How Low-Code Helps in Application Development?
Low-code helps companies be more receptive to consumers by introducing new features or implementing new technology and security protocols.
FREMONT, CA: Even if most businesses have been digitizing their corporate operations for decades, when COVID-19 sent millions of office employees home, it revealed how hands-on many firms are.
For people working from home for the near future, leaning towards asking a peer for insight into a project or figuring out what happened to a proposal—even with all the instant modern networking resources at their disposal—is not realistic, fast, or effective. To fix this issue, many companies have switched to low-code and non-code production platforms. Using drag-and-drop interfaces, these tools allow non-programmers to create enterprise workflow applications and incorporate them into broader business processes.

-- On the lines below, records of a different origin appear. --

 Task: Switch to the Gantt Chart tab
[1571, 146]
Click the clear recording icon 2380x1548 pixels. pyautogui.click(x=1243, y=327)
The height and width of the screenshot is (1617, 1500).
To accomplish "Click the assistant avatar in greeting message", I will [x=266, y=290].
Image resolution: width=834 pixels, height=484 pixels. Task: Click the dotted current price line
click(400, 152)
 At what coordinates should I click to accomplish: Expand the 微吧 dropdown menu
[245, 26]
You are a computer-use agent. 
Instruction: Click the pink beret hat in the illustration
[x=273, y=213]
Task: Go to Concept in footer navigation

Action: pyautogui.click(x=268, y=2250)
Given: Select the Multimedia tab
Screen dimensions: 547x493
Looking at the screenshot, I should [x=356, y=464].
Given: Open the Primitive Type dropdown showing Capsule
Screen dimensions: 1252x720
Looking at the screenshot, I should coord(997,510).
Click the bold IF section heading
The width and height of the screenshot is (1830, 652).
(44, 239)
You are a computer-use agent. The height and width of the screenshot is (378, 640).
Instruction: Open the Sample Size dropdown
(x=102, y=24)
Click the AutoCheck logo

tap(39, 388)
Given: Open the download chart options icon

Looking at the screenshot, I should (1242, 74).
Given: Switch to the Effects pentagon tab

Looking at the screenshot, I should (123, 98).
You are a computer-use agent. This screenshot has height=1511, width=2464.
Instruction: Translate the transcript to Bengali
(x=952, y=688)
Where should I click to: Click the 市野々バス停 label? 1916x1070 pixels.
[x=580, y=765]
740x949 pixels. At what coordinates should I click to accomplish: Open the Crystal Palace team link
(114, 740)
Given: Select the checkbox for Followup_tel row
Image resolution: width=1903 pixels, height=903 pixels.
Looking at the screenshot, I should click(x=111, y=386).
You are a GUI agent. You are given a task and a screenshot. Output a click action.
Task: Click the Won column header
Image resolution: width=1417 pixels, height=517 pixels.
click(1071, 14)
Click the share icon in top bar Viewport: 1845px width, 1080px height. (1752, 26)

Even before the COVID struck, the use of low-code was rising. According to one IT research company, just over a third of developers started using low-code platforms and products in 2019. The figure rose to more than half of the developers by mid-2020. Just because low-code is not useful for developing enterprise-class applications like Enterprise Resource Planning (ERP), it does not mean that low-code should only be used for basic applications. By standardizing application creation among multiple developers, low-code will give developers the pre-built blocks they need to build complex applications. Low-code also decreases the learning curve for the teaching of inexperienced people to maintain and change the code.
Low-code helps companies be more receptive to consumers by introducing new features or implementing new technology and security protocols. It also supports a new wave of developers who will no longer need to be low-level coding professionals or various programming languages.
Website development platforms are an excellent example of low-code enabling non-coders to create complex software. Not so many years ago, creating a website was a pricey, time-consuming job involving technical skills and coding expertise. Today, several platforms make it easy for everyone to create immersive and feature-rich websites. Low-code will be part of the current support structure, and staff has understood their importance during the crisis. It would become a stable tool to make them more successful inside or outside the workplace.